Second, if there are any digit reversal pairs 90 degrees apart then the house numbers differ by n: (10a+b)–(10b+a)=n. Then n=9a–9b. So n is a multiple of 9, and N=4n=36k.
Then there are only two possibilities, N=36 or 72. Examining these two — and I assume we don’t use leading zeros so 10 is not a reversal of 01, for instance, though in fact allowing that doesn’t permit any solution to the puzzle — we find:
For N=36, there are 2 90-degree pairs ((12, 21) and (23, 32)) and 1 180-degree pairs ((13, 31)).
For N=72, there are 5 90-degree pairs ((13, 31), (17, 71), (24, 42), (35, 53), and (46, 64)) and 2 180-degree pairs ((15, 51) and (26, 62)).

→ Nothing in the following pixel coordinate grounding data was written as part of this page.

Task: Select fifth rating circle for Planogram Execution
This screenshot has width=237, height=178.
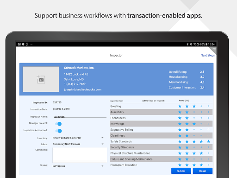Action: [208, 165]
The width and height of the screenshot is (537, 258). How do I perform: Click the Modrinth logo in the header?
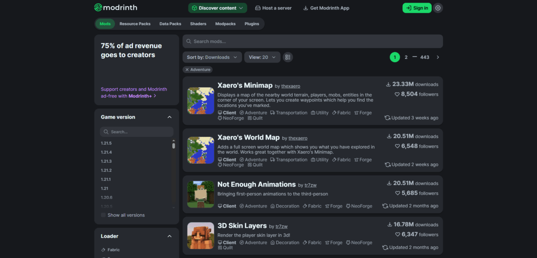click(115, 7)
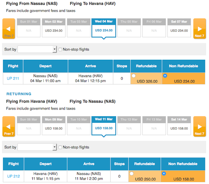Enable non-stop flights for returning flights
Viewport: 209px width, 184px height.
(60, 147)
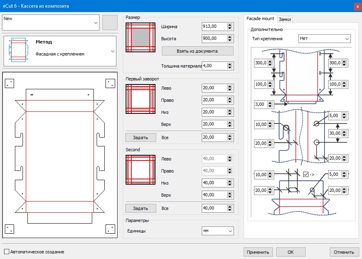Expand the Тип крепления dropdown
Image resolution: width=362 pixels, height=259 pixels.
coord(347,39)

Now, does “the higher digit of the lowest-numbered house involved” refer to the larger digit or the digit in the higher place? If the latter then in either case it’s 1 and that’s the difference between the two counts for the N=36 case. If the former, then it’s 2 in the N=36 case, which isn’t the count difference, or 3 in the N=72 case, which is.
I think they mean the larger digit, in which case the answer is 72.
I suppose one should check the cases of N=18, 54, and 90, for which the counts would be 0 for 90 degrees apart (there are no houses 90 degrees apart) and nonzero for 180 degrees, but even if those cases turn up more solutions, I doubt if they’re what was intended… and besides, I’m not that interested!